# [Task prompt]
Find the line holding "Task: Choose the Bookmarks metric card" in the entries below. Give it again exactly, along with every line after it up to and including the line holding "Task: Tap the alarm clock status icon".

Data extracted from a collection
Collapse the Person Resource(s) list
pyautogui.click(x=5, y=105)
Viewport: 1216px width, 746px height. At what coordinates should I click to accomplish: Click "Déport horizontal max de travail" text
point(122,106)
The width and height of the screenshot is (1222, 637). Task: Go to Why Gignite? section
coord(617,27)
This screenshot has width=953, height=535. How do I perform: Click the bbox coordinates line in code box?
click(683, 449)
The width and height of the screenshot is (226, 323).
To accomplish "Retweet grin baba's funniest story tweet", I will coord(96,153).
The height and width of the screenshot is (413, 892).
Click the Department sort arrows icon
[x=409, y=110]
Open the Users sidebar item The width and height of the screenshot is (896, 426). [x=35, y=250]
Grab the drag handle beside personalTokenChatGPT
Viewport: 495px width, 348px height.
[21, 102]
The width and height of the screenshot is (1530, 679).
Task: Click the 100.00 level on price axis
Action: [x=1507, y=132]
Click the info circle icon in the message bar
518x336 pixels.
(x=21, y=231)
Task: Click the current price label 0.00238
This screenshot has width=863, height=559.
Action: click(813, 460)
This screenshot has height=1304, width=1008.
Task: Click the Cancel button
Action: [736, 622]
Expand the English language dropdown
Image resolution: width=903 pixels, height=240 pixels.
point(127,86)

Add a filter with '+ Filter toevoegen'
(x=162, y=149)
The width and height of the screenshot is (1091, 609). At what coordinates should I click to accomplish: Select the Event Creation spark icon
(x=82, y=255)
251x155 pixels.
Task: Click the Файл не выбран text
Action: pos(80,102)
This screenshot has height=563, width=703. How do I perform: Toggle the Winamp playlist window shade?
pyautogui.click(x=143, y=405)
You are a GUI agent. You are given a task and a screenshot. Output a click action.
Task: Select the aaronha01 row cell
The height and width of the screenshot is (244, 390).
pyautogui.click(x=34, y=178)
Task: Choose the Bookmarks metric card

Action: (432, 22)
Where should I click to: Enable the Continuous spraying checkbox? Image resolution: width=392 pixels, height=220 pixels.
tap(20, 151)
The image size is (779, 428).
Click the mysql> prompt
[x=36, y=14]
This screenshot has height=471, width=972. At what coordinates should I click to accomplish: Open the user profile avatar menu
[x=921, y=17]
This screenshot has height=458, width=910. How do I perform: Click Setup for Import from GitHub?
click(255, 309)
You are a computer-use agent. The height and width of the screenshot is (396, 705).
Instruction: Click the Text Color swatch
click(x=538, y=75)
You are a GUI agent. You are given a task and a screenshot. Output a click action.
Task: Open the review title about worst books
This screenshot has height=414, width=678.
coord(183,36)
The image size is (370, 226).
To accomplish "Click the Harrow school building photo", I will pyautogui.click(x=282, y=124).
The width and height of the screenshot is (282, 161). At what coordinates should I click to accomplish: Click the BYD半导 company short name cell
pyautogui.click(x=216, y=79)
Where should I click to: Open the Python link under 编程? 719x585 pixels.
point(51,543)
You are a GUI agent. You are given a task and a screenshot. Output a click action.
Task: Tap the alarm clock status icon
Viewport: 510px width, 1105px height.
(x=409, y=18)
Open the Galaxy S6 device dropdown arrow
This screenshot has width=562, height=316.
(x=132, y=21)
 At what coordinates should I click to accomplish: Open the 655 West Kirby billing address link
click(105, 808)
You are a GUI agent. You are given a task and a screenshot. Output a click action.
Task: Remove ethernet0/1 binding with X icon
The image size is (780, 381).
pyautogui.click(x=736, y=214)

# [Response box]
Task: Choose the Bookmarks metric card

Action: (432, 22)
Where should I click to: Enable the Continuous spraying checkbox? Image resolution: width=392 pixels, height=220 pixels.
tap(20, 151)
The image size is (779, 428).
Click the mysql> prompt
[x=36, y=14]
This screenshot has height=471, width=972. At what coordinates should I click to accomplish: Open the user profile avatar menu
[x=921, y=17]
This screenshot has height=458, width=910. How do I perform: Click Setup for Import from GitHub?
click(255, 309)
You are a computer-use agent. The height and width of the screenshot is (396, 705).
Instruction: Click the Text Color swatch
click(x=538, y=75)
You are a GUI agent. You are given a task and a screenshot. Output a click action.
Task: Open the review title about worst books
This screenshot has height=414, width=678.
coord(183,36)
The image size is (370, 226).
To accomplish "Click the Harrow school building photo", I will pyautogui.click(x=282, y=124).
The width and height of the screenshot is (282, 161). At what coordinates should I click to accomplish: Click the BYD半导 company short name cell
pyautogui.click(x=216, y=79)
Where should I click to: Open the Python link under 编程? 719x585 pixels.
point(51,543)
You are a GUI agent. You are given a task and a screenshot. Output a click action.
Task: Tap the alarm clock status icon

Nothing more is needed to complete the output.